• [Entries shown]:

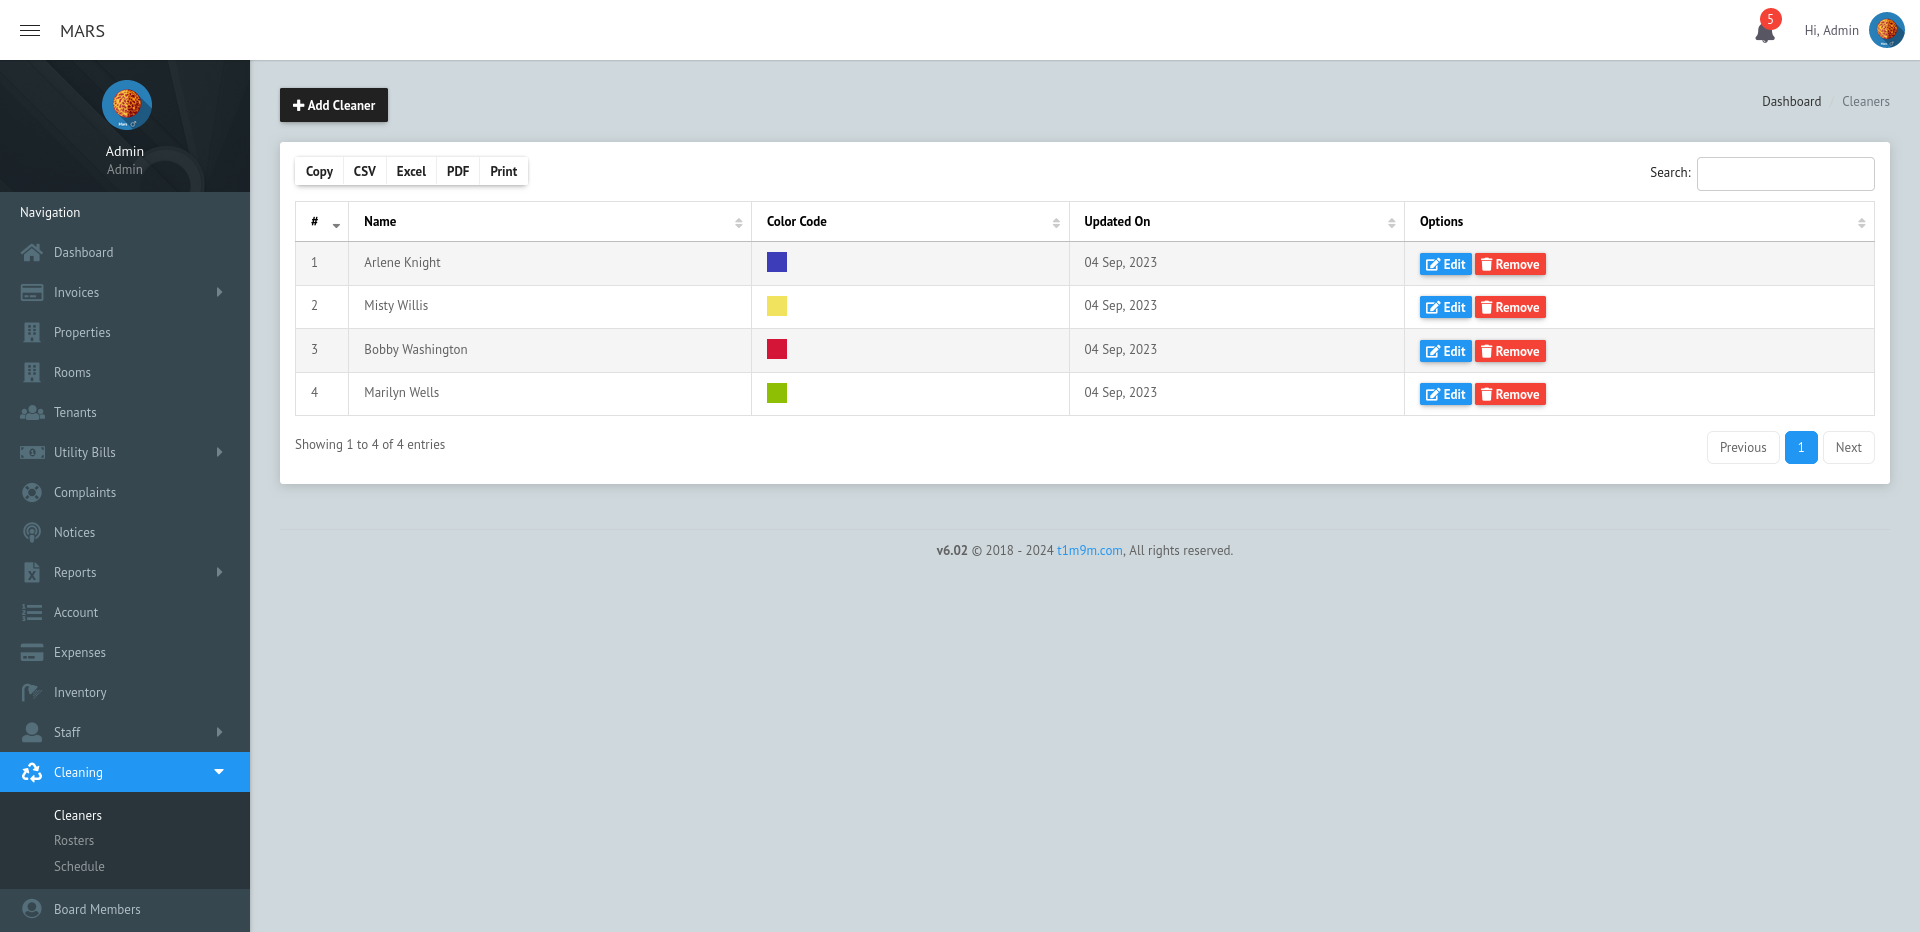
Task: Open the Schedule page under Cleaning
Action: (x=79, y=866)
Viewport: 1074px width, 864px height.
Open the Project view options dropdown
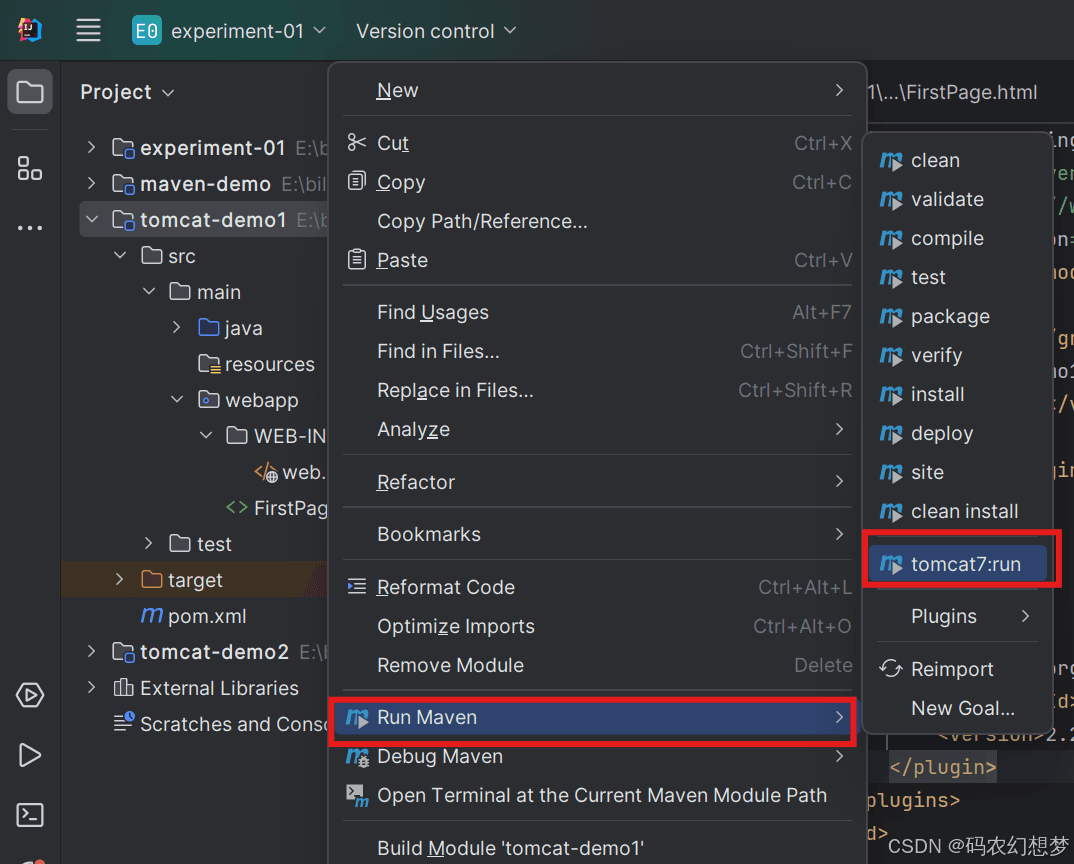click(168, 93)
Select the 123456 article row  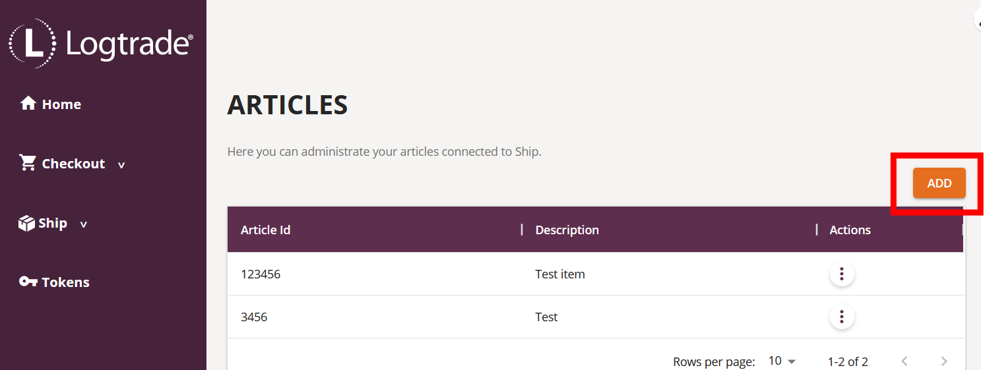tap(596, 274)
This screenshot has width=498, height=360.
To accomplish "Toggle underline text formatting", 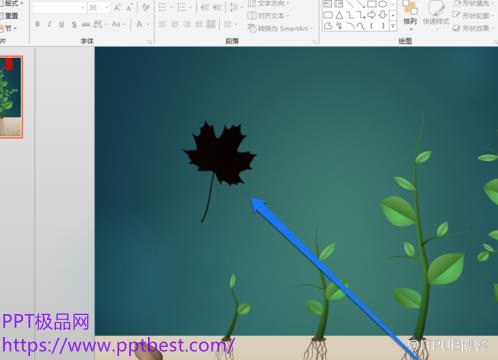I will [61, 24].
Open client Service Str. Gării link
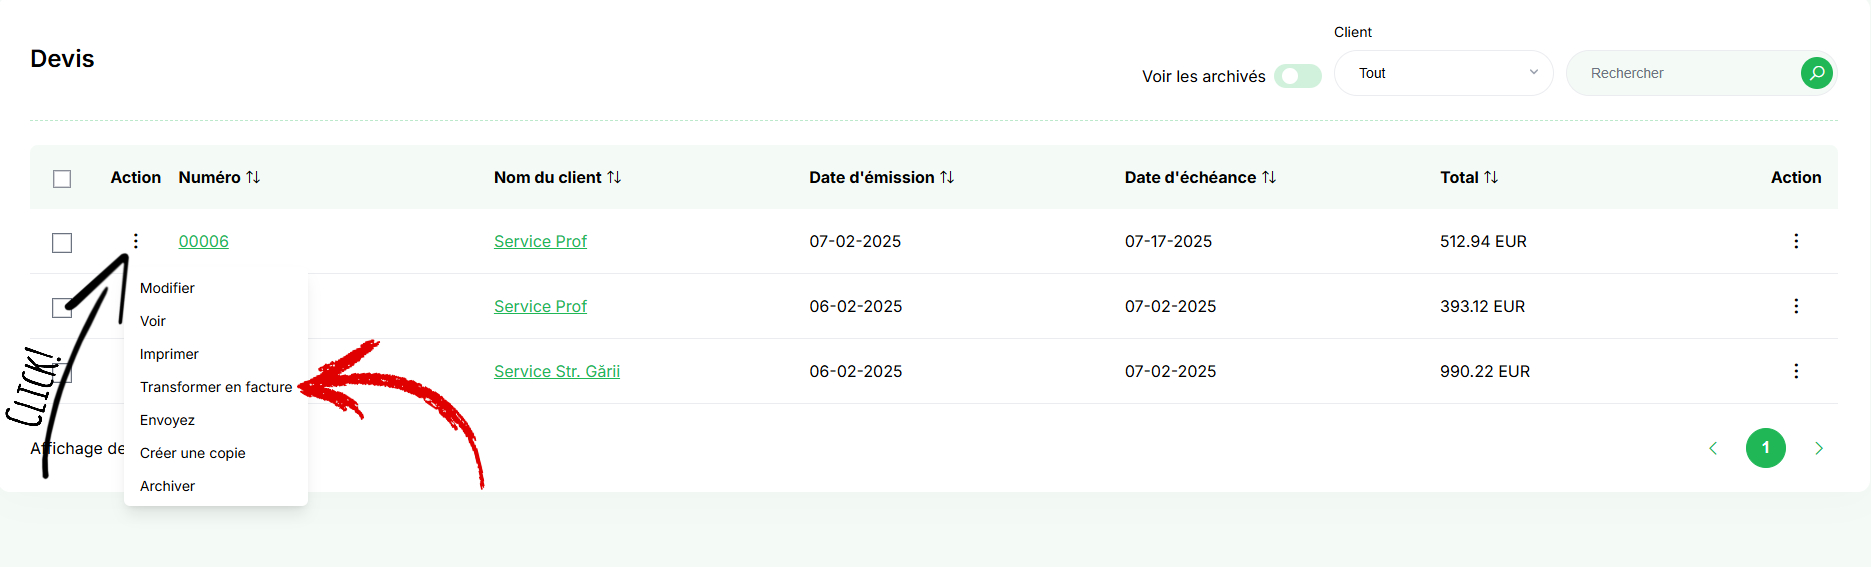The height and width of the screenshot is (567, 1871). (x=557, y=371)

• [Objective]: Find each line in the records above that contains the word "Open", and copy those lines in full.

• [Correct response]:
Task: Open the Schedule page under Cleaning
Open the Project view options dropdown
Open client Service Str. Gării link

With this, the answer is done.